• _WHAT IS REQUIRED_
In the entries below, find the line with "Select the orange globe search mode icon" and the line with "Viewport: 1825px width, 958px height.". Print those two and everything between them exactly, and nothing else.

• _DATA FOR ANALYSIS_
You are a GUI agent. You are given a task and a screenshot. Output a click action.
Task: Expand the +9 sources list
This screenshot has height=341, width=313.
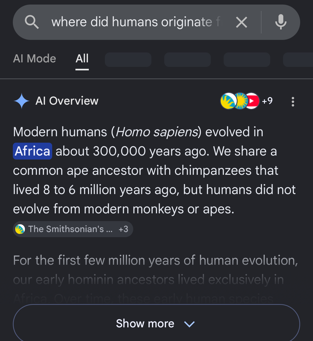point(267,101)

* * *

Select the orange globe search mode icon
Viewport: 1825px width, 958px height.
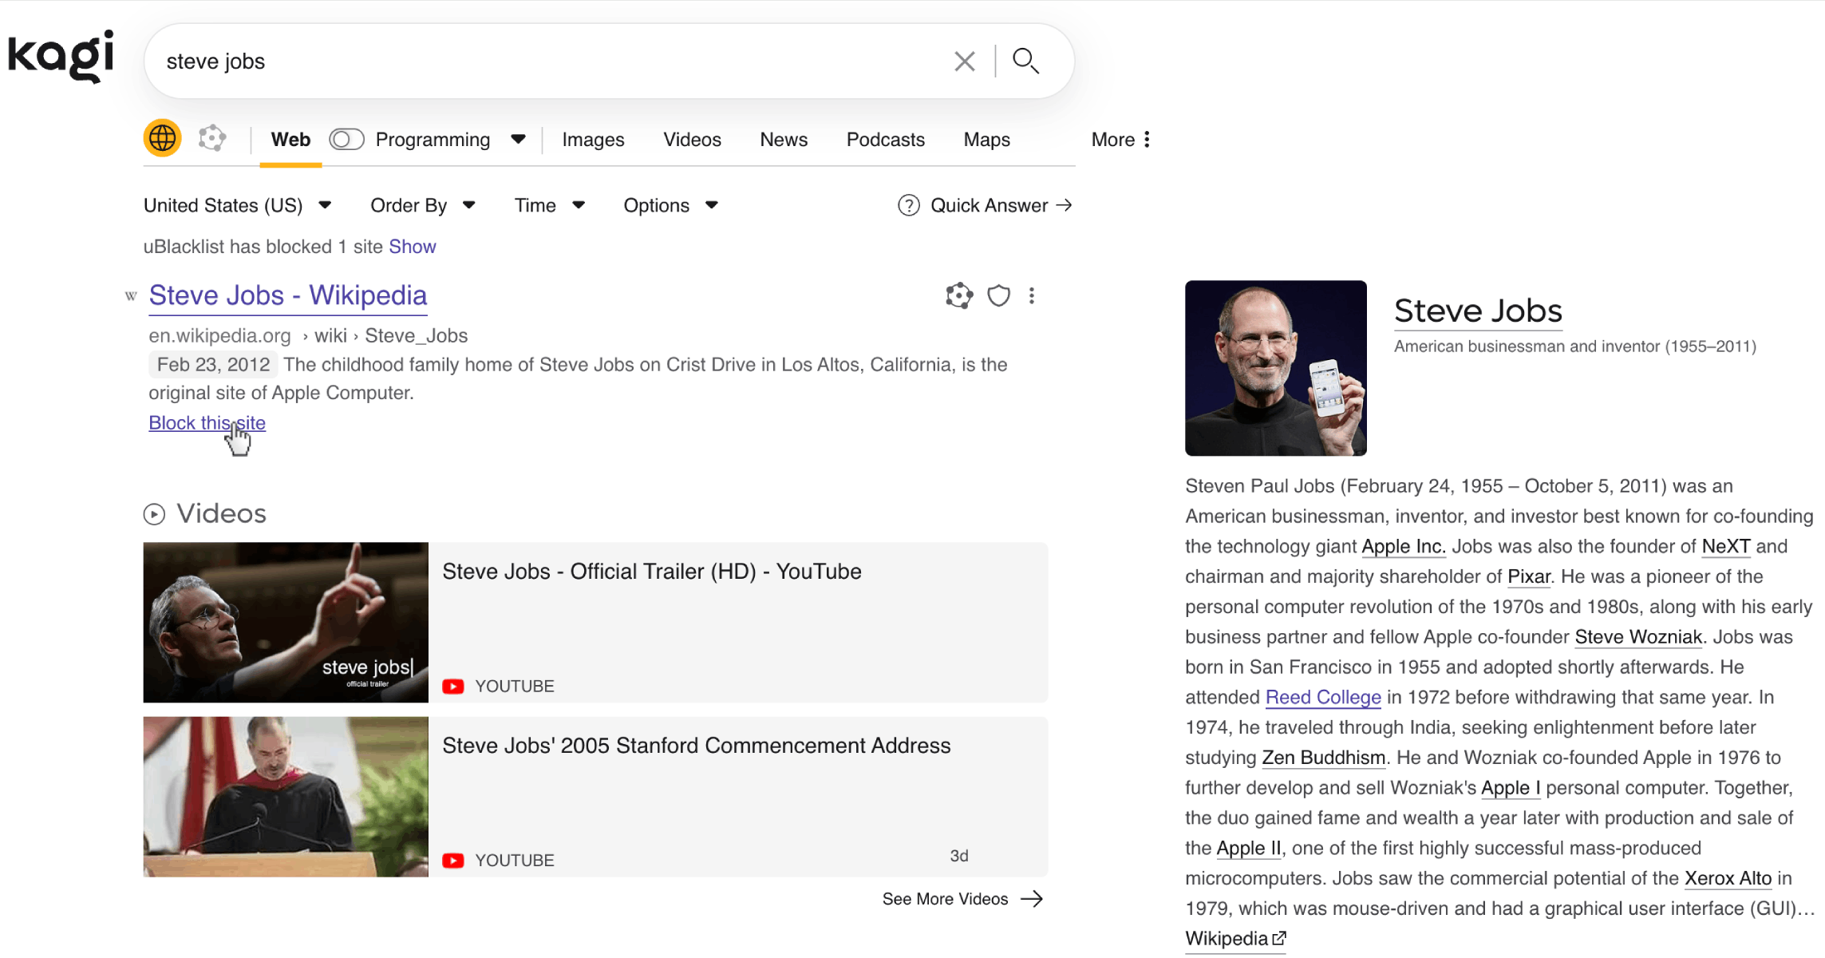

• _OUTPUT FOR THIS EXERCISE_
Select the orange globe search mode icon
Viewport: 1825px width, 958px height.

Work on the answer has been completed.